# [DATA SUPPLIED]
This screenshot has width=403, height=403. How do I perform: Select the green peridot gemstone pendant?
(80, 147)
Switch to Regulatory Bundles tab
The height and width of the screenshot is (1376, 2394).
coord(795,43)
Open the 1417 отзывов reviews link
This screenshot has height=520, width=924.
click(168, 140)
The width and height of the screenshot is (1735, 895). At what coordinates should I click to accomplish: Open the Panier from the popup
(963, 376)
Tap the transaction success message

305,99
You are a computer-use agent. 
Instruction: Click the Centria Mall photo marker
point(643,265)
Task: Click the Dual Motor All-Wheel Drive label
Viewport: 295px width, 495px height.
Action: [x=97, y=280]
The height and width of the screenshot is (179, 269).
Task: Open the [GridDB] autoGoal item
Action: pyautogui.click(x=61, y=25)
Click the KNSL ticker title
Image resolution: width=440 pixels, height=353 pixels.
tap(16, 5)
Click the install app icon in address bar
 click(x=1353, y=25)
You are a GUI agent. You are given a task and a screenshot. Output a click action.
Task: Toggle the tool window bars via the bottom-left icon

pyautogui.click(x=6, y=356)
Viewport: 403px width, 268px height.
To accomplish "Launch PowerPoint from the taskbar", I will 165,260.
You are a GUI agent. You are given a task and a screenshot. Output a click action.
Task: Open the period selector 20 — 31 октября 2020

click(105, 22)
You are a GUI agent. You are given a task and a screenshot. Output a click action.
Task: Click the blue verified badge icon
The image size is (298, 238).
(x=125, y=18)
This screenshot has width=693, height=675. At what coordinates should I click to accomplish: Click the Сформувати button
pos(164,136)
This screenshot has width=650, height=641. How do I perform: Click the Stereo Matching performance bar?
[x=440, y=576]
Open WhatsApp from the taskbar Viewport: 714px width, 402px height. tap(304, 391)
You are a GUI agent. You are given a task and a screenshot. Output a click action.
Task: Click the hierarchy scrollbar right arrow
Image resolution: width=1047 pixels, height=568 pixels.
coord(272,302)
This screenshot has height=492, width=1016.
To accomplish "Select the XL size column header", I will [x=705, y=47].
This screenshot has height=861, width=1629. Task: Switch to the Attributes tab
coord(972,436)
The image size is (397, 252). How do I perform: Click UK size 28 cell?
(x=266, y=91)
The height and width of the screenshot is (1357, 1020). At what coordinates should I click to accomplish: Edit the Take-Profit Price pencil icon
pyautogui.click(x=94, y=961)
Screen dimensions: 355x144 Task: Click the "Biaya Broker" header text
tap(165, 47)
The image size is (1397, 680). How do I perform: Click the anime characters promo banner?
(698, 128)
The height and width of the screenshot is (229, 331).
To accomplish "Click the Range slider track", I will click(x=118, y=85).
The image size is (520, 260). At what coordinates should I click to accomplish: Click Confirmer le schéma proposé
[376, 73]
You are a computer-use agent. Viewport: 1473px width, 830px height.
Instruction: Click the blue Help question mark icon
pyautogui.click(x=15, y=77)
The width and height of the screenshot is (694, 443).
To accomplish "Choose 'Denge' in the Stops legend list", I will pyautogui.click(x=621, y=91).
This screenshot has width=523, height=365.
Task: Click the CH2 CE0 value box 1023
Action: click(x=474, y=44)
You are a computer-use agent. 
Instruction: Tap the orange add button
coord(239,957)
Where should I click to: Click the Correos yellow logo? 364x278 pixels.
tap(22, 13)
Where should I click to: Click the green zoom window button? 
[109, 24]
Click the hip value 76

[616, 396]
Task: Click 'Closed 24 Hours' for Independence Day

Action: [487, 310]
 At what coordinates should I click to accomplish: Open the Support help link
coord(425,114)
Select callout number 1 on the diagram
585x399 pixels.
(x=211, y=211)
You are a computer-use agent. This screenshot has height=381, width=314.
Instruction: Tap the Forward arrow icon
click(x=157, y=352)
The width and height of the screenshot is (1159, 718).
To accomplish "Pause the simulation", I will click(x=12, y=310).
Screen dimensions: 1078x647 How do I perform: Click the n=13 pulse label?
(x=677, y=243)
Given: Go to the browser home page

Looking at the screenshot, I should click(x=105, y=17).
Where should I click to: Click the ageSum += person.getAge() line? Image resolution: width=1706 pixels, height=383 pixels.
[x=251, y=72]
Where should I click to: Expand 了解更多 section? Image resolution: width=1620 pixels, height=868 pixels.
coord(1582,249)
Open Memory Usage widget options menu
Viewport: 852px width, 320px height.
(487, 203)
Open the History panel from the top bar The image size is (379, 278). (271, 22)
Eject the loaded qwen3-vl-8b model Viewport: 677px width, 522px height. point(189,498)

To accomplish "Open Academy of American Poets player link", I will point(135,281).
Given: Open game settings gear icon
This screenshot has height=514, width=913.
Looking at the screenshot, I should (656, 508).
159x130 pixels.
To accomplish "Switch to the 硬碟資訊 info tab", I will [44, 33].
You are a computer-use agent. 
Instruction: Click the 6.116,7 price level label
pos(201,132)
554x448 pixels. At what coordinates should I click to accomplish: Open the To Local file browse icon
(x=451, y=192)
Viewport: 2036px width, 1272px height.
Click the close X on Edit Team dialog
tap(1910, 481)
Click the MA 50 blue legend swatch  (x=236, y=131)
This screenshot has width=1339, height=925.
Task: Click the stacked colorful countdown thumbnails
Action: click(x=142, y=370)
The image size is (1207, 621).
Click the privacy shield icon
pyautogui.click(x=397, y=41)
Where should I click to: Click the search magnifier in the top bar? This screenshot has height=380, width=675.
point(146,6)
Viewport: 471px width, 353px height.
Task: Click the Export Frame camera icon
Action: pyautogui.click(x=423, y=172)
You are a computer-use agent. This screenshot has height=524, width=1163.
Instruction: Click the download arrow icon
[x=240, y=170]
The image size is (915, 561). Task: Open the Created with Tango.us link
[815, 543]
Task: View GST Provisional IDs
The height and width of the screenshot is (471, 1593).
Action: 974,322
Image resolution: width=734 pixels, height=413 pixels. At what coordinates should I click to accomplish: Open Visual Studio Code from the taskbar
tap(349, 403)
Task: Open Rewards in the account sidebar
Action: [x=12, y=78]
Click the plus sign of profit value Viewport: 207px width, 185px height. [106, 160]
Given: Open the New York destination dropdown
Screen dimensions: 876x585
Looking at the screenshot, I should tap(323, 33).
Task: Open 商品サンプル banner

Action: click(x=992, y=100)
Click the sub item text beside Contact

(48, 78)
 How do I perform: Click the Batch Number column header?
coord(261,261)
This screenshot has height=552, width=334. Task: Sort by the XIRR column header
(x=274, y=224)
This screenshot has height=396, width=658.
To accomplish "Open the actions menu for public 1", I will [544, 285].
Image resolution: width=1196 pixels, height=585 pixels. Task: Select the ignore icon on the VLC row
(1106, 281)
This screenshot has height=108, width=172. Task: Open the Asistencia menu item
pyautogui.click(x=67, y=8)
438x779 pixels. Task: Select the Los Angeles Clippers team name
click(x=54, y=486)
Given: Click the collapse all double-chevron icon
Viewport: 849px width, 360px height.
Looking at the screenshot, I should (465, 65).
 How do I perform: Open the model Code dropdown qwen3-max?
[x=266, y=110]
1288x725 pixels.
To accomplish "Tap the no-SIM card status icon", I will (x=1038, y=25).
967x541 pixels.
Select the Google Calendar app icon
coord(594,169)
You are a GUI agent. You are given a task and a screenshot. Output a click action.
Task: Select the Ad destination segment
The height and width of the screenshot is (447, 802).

# [EXERCISE BRIEF]
Copy out every line of the data in the part that opens with the line containing "has height=524, width=1163." and closes with the line containing "Action: 974,322". Shift each click coordinate up by 14 and keep every other line and value as it is.

# [THE SOLUTION]
You are a computer-use agent. This screenshot has height=524, width=1163.
Instruction: Click the download arrow icon
[x=254, y=184]
The image size is (915, 561). Task: Open the Created with Tango.us link
[829, 557]
Task: View GST Provisional IDs
The height and width of the screenshot is (471, 1593).
Action: 988,336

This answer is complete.